While he was gone, about fifty of the Negro leaders assembled in the basement of King's church, where, after a protracted and often disorderly argument about whether or not to allow debate, they approved the plans more or less as Nixon had laid them out in advance. All undertook to spread the word. King and others retired as a committee to draft a new leaflet that was essentially a condensation of the one already being circulated by the thousands by the Women's Political Council. "Don't ride the bus to work, to town, to school, or any place Monday, December 5. . ." it said. "If you work, take a cab, or share a ride, or walk." There was a final sentence with new information: "Come to a mass meeting, Monday at 7:00 p.m., at the Holt Street Baptist Church for further instruction." The meeting continued amid a good deal of chaos, as some worked to print up the leaflet on the Dexter mimeograph machine, while others phoned to warn Montgomery's eighteen Negro taxi companies that they would be called upon to be heroes on Monday, and still others huddled over countless details. The meeting broke up about midnight.

By the next day, Saturday, thousands of Montgomery’s Negroes had either seen the leaflets or heard the news by word of mouth. Nixon returned from his train run that day to find that Joe Azbell has written a story in the morning Advertiser, headlined “Negro Groups Ready Boycott of Bus Lines.” “A ‘top secret’ meeting of Montgomery Negroes who plan a boycott of city buses Monday is scheduled at 7 p.m. Monday at the Holt Street Baptist Church,” he began, going on to quote liberally from both the first and second leaflets, which had been relayed into the hands of the authorities by white women who had gotten them from their maids. Nixon cared little that the story was clearly intended as a warning to white readers. It would get the word out to more Negroes.

Monday morning.

E. D. Nixon was up before dawn on Monday morning. So were the Kings, M. L. drinking coffee and Coretta keeping watch at the front window, nervously waiting to see the first morning bus. When she saw the headlights cutting through the darkness, she called out to her husband and they watched it roll by together. The bus was empty! The early morning special on the South Jackson line, which normally was full of Negro maids on their way to work, still had its groaning engine and squeaky brakes, but it was an empty shell.

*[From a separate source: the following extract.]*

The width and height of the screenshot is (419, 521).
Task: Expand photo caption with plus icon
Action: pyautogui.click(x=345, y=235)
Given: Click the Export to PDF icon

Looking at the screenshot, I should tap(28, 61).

So was the next bus, and the next. In spit of the bitter morning cold, their fear of white people and their desperate need for wages, Montgomery Negroes were turning the City Bus Lines into a ghost fleet. King, astonished and overjoyed, jumped into his car to see whether the response was the same elsewhere in the city. It was. He drove around for several hours, watching buses pass by carrying handfuls of white passengers.

Police cars, manned by officers with helmets and shotguns, followed many of the buses on the orders of the new police commissioner, Clyde Sellers. His theory, which he had announced personally on the radio in special police bulletins, was that only violence by Negroes could motivate other Negroes to stay off the buses. "Negro 'goon squads' reportedly have been organized here to intimidate Negroes who ride Montgomery City Bus lines today," began Joe Azbell's front-page story. The Sellers plan called for roving police squads to intimidate the Negro goons before they could intimidate Negro bus riders. It backfired. Confused Negro passengers took a look at the heavily armed white policemen swarming around their bus stops and shied away.

Later that afternoon, King was chosen to be head of a new organization named the Montgomery Improvement Association (MIA) that would present a list of negotiating demands to the city. They debated whether or not to continue the boycott, but left a final decision until after that night's mass meeting.

Monday night's mass meeting.

King stood silently for a moment. When he greeted the enormous crowd of strangers, who were packed in the balconies and aisles, peering in through the windows and upward from seats on the floor, he spoke in a deep voice, stressing his diction in a slow introductory cadence. “We are here in a general sense, because first and foremost—we are American citizens—and we are determined to apply our citizenship—to the fullness of its means,” he said. “But we are here in a specific sense—because of the bus situation in Montgomery.”